Regulatory Hurdles: Now six years in, Bluewater Texas Terminal is struggling to get necessary approvals, with no permits issued. Deepwater port projects can stall indefinitely, tying up capital without revenue.
Declining Long-Term Demand: Deepwater ports are built for 30-40 years of service, but the International Energy Agency (IEA) projects peak oil demand before 2030. Massive infrastructure that takes 3-7 years to build could become underutilized within years.
Market and Commercial Uncertainty: Another deepwater oil port, the Sea Port Oil Terminal (SPOT), is struggling despite federal approvals. SPOT’s cost ballooned from $1.85B to $3B, and it still lacks long-term customer contracts and financial backing.

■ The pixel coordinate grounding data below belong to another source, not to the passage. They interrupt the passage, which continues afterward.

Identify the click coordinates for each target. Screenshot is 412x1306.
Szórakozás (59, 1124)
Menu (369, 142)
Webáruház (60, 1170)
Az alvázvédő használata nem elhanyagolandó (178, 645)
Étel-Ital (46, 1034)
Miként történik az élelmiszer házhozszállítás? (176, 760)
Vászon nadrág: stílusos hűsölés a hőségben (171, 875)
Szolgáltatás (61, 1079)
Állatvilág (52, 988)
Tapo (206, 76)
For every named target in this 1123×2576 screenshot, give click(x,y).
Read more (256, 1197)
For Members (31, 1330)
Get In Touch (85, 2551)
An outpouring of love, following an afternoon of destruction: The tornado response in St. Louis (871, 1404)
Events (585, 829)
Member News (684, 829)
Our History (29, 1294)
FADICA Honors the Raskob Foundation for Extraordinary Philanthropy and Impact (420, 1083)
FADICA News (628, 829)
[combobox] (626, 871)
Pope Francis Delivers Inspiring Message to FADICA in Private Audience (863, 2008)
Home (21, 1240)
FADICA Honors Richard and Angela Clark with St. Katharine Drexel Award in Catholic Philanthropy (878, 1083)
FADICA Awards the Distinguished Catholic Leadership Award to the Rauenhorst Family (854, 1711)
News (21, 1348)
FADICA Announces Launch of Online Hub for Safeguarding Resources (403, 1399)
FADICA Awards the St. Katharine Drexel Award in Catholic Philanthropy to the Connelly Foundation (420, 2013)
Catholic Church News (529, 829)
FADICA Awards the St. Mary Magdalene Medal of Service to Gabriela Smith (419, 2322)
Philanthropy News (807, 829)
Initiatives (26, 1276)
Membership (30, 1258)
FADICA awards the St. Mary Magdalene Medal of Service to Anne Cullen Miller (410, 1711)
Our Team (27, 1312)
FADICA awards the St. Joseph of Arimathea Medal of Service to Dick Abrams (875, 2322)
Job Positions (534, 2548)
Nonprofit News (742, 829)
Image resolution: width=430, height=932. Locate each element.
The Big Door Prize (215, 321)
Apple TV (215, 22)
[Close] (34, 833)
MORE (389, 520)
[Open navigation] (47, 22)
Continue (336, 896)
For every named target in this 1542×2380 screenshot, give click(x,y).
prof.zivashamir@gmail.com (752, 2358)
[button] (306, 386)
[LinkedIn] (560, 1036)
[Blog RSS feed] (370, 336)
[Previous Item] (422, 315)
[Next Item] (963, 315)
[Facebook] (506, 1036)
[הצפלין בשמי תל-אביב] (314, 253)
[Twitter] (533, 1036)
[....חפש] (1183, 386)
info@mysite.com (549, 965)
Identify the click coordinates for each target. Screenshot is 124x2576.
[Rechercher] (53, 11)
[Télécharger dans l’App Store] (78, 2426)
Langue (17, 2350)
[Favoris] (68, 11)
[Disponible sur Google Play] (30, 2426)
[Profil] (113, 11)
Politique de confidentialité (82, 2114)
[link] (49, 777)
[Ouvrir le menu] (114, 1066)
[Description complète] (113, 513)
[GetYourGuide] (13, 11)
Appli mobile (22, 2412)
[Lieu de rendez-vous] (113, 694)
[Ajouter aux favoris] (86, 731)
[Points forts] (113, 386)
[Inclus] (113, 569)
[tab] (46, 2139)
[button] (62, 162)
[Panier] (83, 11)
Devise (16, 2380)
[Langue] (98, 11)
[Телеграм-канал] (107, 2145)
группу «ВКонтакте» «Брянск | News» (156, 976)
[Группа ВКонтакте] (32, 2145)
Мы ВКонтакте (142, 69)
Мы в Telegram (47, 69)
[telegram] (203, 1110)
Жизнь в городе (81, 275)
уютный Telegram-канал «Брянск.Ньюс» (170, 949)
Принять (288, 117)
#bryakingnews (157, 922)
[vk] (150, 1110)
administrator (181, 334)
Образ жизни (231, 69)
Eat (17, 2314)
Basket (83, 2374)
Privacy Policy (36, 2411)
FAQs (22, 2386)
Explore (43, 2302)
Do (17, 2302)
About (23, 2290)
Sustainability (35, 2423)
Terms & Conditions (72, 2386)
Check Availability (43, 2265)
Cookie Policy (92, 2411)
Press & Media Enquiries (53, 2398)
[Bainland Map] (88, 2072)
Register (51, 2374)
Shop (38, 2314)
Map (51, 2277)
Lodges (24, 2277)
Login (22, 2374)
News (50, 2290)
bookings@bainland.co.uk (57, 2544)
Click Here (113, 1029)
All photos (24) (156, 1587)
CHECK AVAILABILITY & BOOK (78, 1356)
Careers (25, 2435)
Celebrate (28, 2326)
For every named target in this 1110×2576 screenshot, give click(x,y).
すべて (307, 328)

Overcapacity Risk: The Port of Corpus Christi and the U.S. Gulf Coast already has substantial crude export capacity. Additional capacity from projects like Bluewater Texas Terminal may exceed market demand and lead to underutilization.
Stakeholder Resistance: The terminal faces intense opposition from environmental groups and residents due to significant air pollution, ecological damage, and the project’s impact on low-income and minority communities in the Coastal Bend.
Environmental Risks: Bluewater would introduce pipelines through sensitive estuaries and bays. As part of a broader expansion of offshore export terminals, the project adds to projected emissions of 24 billion metric tons of CO₂ over 30 years from these facilities—equivalent to running thousands of coal plants.